DONNÉES FOURNIES —

──────

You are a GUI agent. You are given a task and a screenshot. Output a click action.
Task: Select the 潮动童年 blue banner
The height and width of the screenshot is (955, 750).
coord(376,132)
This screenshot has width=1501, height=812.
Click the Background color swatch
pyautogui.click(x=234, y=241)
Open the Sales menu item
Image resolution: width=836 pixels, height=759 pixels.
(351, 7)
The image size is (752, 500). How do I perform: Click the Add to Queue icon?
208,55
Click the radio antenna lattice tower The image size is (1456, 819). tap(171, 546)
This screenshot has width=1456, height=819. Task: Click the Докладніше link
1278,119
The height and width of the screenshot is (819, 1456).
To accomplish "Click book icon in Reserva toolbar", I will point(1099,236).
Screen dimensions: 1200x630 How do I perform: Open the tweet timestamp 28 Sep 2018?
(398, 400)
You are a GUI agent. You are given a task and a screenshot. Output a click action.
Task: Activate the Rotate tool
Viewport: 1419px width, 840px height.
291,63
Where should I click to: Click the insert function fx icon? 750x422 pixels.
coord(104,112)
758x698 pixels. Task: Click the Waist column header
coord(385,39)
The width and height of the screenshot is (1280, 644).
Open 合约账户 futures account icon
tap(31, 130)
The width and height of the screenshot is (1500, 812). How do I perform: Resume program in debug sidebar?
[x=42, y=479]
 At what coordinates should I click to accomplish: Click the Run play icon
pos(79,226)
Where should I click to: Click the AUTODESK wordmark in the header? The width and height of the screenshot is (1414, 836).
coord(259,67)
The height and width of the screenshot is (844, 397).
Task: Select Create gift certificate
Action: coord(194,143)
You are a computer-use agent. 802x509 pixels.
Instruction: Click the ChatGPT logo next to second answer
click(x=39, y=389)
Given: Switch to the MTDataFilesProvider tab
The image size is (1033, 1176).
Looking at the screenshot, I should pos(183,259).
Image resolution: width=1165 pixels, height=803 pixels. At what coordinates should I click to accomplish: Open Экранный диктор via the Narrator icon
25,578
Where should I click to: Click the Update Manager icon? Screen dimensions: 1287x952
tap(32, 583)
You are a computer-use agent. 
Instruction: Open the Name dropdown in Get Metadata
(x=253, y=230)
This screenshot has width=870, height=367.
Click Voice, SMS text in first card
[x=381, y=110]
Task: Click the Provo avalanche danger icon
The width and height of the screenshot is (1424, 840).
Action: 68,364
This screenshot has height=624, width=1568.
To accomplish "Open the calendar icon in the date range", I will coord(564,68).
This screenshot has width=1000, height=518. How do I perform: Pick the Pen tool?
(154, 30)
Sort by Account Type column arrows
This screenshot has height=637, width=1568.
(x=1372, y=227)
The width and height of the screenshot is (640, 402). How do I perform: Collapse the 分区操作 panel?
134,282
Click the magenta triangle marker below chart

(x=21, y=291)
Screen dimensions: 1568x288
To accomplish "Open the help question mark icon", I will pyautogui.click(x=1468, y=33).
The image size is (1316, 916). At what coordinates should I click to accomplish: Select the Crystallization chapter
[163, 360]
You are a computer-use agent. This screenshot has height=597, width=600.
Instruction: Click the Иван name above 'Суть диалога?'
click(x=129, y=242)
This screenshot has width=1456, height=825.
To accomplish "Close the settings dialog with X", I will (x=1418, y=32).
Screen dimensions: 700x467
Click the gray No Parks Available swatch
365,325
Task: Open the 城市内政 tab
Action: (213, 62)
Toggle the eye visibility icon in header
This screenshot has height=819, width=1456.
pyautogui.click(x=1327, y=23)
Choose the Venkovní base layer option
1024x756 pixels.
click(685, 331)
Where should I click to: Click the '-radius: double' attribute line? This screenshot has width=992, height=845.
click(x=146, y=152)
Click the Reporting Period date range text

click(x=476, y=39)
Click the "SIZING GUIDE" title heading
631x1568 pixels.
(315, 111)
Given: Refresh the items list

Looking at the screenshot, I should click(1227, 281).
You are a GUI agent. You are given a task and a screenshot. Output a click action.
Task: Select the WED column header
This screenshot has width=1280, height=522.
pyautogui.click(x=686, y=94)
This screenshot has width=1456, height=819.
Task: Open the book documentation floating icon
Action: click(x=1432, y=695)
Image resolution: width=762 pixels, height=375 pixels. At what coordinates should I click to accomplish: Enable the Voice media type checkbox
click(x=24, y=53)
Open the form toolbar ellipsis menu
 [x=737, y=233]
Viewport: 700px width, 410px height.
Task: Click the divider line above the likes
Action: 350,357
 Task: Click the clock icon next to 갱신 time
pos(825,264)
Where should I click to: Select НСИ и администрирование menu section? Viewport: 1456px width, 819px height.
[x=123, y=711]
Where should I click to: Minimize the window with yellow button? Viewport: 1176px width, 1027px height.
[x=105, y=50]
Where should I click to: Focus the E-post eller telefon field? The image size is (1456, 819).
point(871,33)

──────

DÉFI — Comptez les lignes ci-dessus qui contiennent le mot « book », puis indiquez uniquement ce nombre.

RÉPONSE ATTENDUE — 2